The first is simply time. “It is just too early. Nine months is an eternity in politics. Let the choice become starker,” said one of Biden’s closest advisors who has seen multiple presidential campaigns. The predictive value of the current political mood is limited given the dramatic pace at which events have been unfolding in both the US and the world. The Democrats believe that the Republicans are taking up all the oxygen in the room at the moment given the primary races, but as it becomes clear that Trump is the nominee, the choice will become clearer, and Biden will continue to step up the offensive against the Republican candidate.

Trump, the thinking goes, is no longer an unknown candidate like he was in 2016. He has had eight years in public life, and in those eight years, he has given the Democrats a lot of material to play with — his erratic administrative leadership, casual and regular violation of laws and rules, the high attrition rates in his own team, his extreme polarising rhetoric that alienates immigrants and minorities, his role in the January 6 mob attack on the US Capitol, his legal cases, and his abrasive behaviour. Once the binary is clear on the ballot on polling day, the Democrats hope that their currently disillusioned younger base will return to the party’s tent, recognising the danger Trump represents to American democracy.

Two, the Democrats believe that the economic sentiment will change in three respects. First, with the economy slowly getting out of the fears of recession, interest rates dipping, growth momentum sustained and robust employment figures, there is a sense that inflation will continue to dip. And as grocery and rent costs dip, Biden’s team hopes that the current anger against the administration will subside. Second, Biden will continue to tout his major legislative accomplishments, manufacturing push, and real financial investments across domains, from infrastructure to climate to modern tech. The Democrats recognise that there is a lag till the impact of these measures is felt on the ground but are hoping that this will assume tangible forms by the end of the year. And the third is Biden’s focus on labour and unions. As the first president to stand in a picket line to express solidarity with striking workers against the auto industry, and with the endorsements of top unions, the Democrats believe that their old working-class coalition, which is where Trump has made inroads, will return to Biden.
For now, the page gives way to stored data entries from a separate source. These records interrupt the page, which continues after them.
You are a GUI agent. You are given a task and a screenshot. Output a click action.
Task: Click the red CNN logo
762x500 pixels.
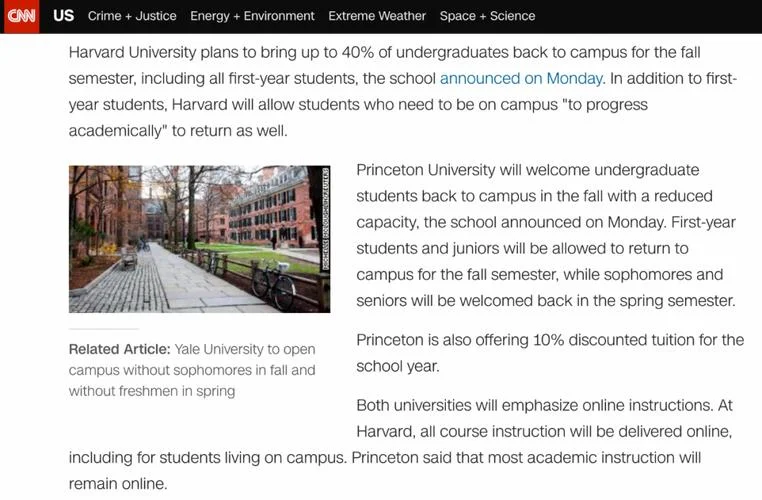[x=21, y=16]
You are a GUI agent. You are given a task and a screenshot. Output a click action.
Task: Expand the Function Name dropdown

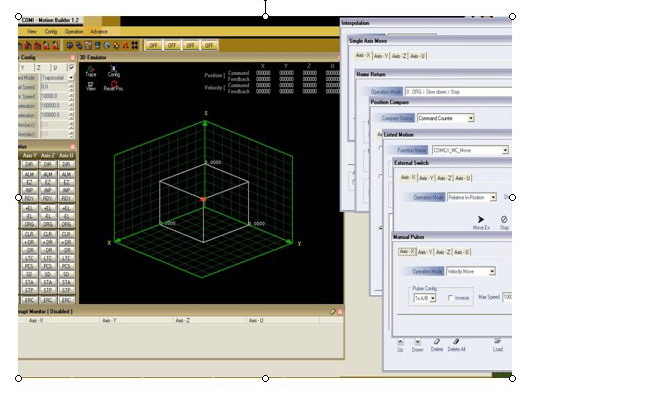tap(469, 150)
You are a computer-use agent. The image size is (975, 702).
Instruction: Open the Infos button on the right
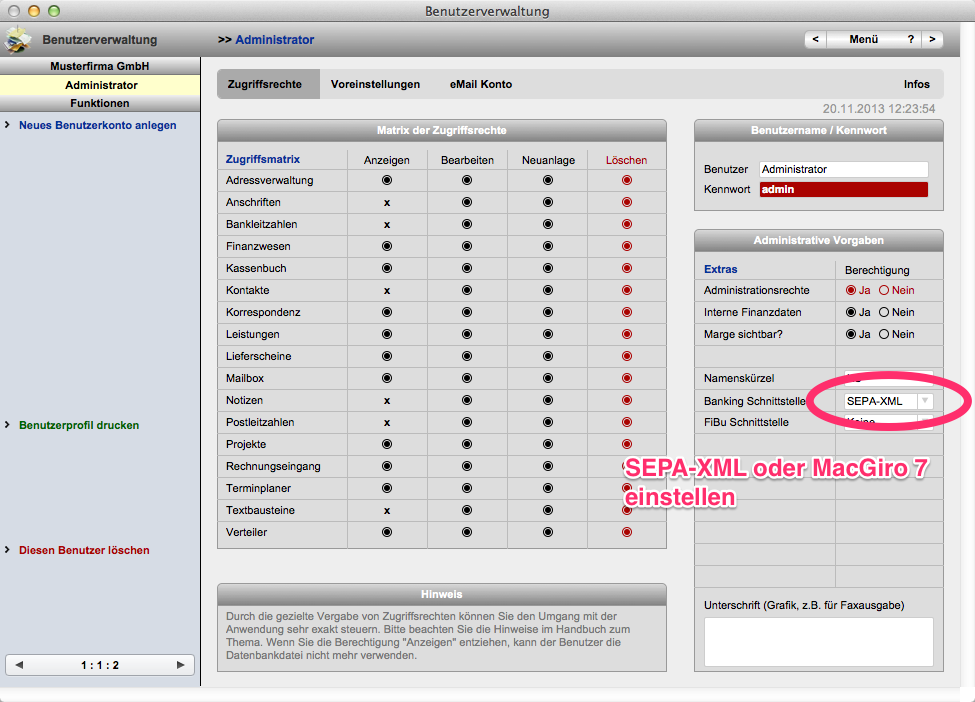coord(916,84)
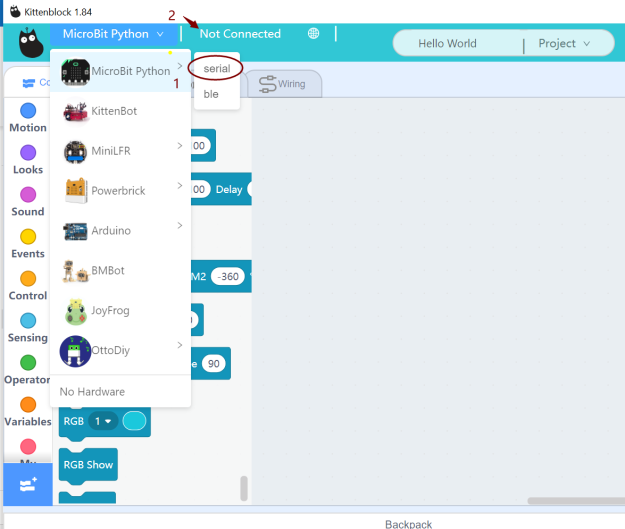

Three, the Democrats will make abortion — and a possible legal crackdown on other individual rights — a key campaign plank. The Supreme Court verdict overturning national protection to abortion was due to Trump’s nominees to the court. The decision has alienated women, but also men. And it has kindled fears of backtracking progress on issues such as the legal sanctity of same-sex relationships.

Abortion was seen as the single most important driver of voter attitudes during midterm polls where the Democrats put up a better-than-expected performance. It has also resulted in the Republicans losing in referendums on the issue in Red states. The Democrats will point to the past and Trump’s role in enabling the decision and paint a future where the Republicans will aim to have national legislation against abortion protections. This, they believe, will galvanise women, especially in suburban areas.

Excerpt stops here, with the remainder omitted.